日頃、一部の友好的な社を除き、メディアの事を「偽(フェイク)ニュースだ」と批判しているトランプ氏。今回の発言について、のちにツイッターで「釈明」したが、メディアの中には「ネットで嘲笑」「トランプ氏 偽ニュース発信?」などと皮肉な見出しをつけて伝える社もあった。
最近のテロ発生都市名を列挙して
トランプ氏は2017年2月18日(現地時間)、フロリダ州であった集会で演説した。問題の発言部分は、動画つきで報じるメディアも多く、その内容を確認できる。

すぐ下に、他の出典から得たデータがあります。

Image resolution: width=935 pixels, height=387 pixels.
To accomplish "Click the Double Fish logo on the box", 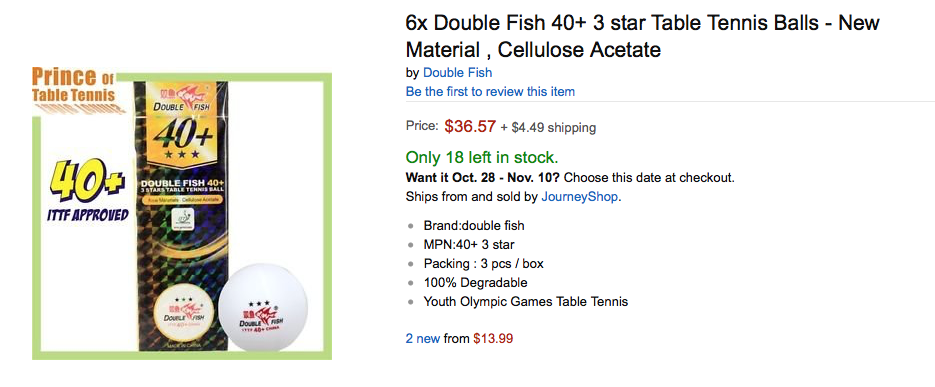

トランプ氏が、「我々の国を安全に保つ」などと訴えると、聴衆は拍手喝采していた。その後、
「ドイツで起きている事を見ましたね。スウェーデンで昨夜、起きた事を見ましたね。スウェーデン!誰がこれを信じられるか、スウェーデンで」
と、2016年末にトラックが市場に突っ込むテロが起きたドイツを挙げた後、スウェーデンを3回も引用した。その後も、近年にテロ事件が起きた、ブリュッセル(2016年3月)、ニース(2016年7月)、パリ(2015年11月)の都市名を列挙した。
しかし、スウェーデンでは、多くの難民を受け入れているが、「昨夜」を含め、少なくとも近年ではテロ事件は起きていない。北欧では、2011年にノルウェーで政府庁舎爆破などのテロが起きているが、スウェーデンは関係ない。
今回のトランプ発言に驚いたスウェーデンの在米大使館はツイッターで、
「大統領が何の事を言っているのか、分からない。米政府に説明を求めた」
と発信した。スウェーデン元首相・元外相のカール・ビルト氏もツイッターで
「スウェーデン?テロ?彼は何を吸っているのだ?意味が分からない」
と過激な表現を交え、不満を表明した。
トランプ氏は19日になって、自身の発言について
「FOXテレビで放送された移民とスウェーデンに関するニュースについてのものだった」
と釈明。ホワイトハウスも、トランプ氏発言は、スウェーデンで一般的に犯罪が増えている事を指摘したものだと説明した。実際、演説の「昨晩」にFOXニュースが流した番組では、産経新聞(ネット版、20日)などによると、難民受け入れに伴い、スウェーデンで銃犯罪などが増える傾向にあると紹介したものだった。